Are there any other businesses worth mentioning, or just the hair salons and cheap restaurants?

"Bustling" street? Have you actually watched the video shot of Michael Brown's body lying there? That street is surrounded by apartment buildings, grass and trees. I counted not one hair salon or cheap restaurant.

But by saying he was shot down on a bustling street, you make it appear he was holding up traffic or being some other public safety threat. Did you mean to do that or are you just that clueless?

It was during one of Mr. Brown's walks down Canfield Drive one week ago when he would have an unlikely collision


Note the passive language. "He would have an unlikely collision." Nobody did something to him, he had something happen to him, that's all. A collision. Like a car accident.

What really happened is a police officer shot him dead multiple times while his arms were up. And "unlikely"? Ask the young black men of Ferguson if a collision with a police officer is an "unlikely" event in their lives. ASK THEM.

This is not a time for your waspy metaphors. Insulting. Let's move on before we come to blows.

It involved Mr. Brown, a black teenager who seemed to have avoided most of the traps that dragged down many of his peers, and a white police officer, Darren Wilson, with an admirable record.


OK. That's it. You know what, we're through. Pack your fat gray bags and get the hell out of my brain, because there is no part of me that ever wants to work for you EVER.

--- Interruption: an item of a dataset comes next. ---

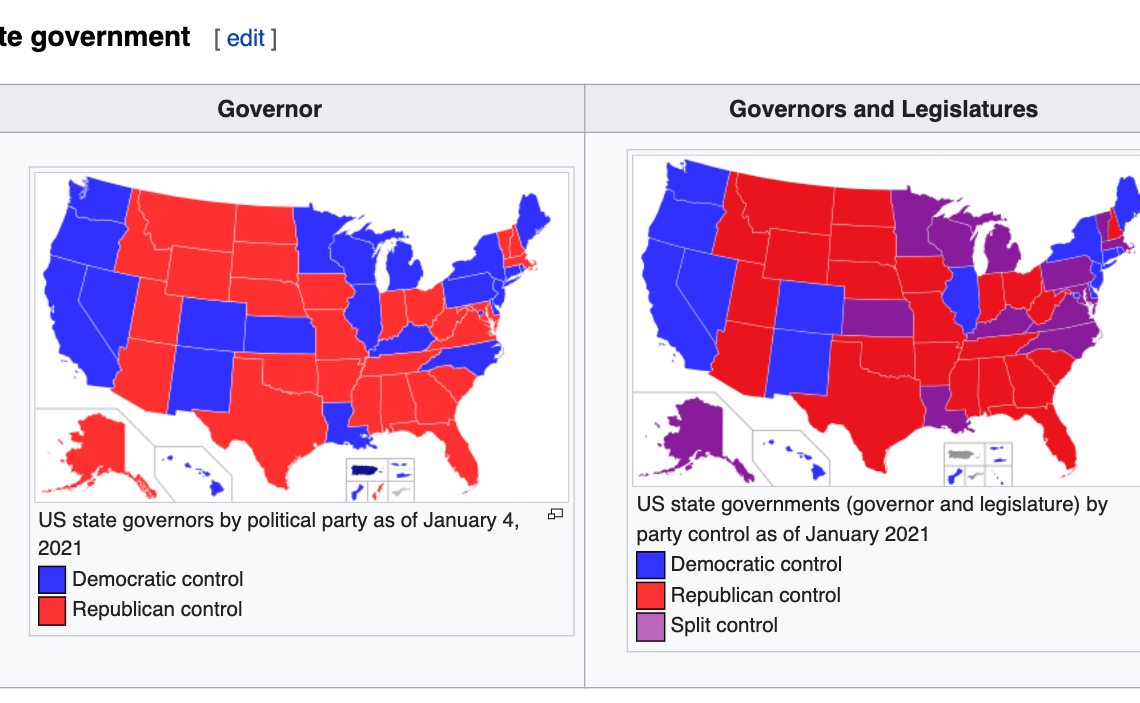The image size is (1140, 703).
Task: Open the US state governors map thumbnail
Action: coord(302,337)
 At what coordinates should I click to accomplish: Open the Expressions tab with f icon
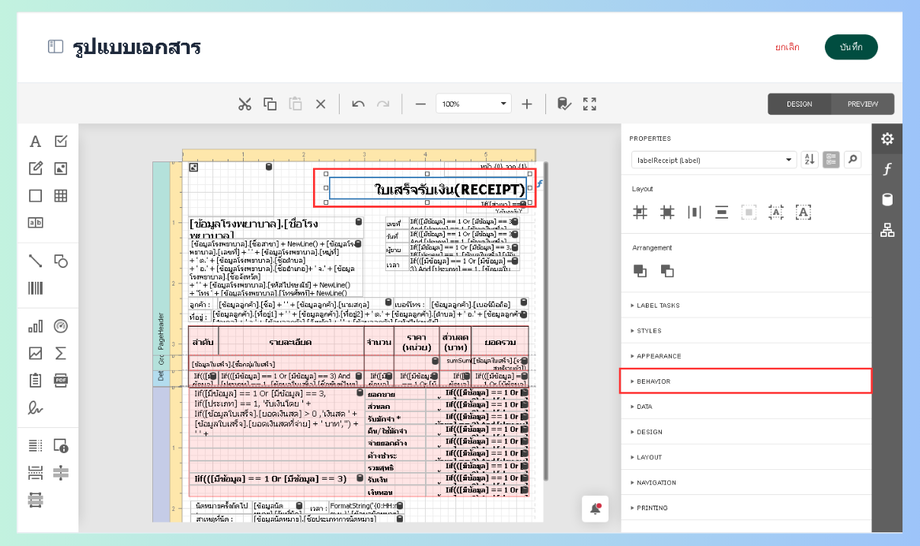click(887, 170)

It took THREE OF YOU to write this shit?

I can't even read anymore. You don't deserve my eyeballs. ETA: I had to read you for the ticktock. But don't think I enjoyed it. You slurred this young man up and down and praised the cop, but at this point my criticisms are just overkill. Remind you of anything?




ETA: As the day wears on it's clear this is happening everywhere. Good thing we can all keep an eye on it. Omar came up with #NEWSWATCH to post your observations, everybody.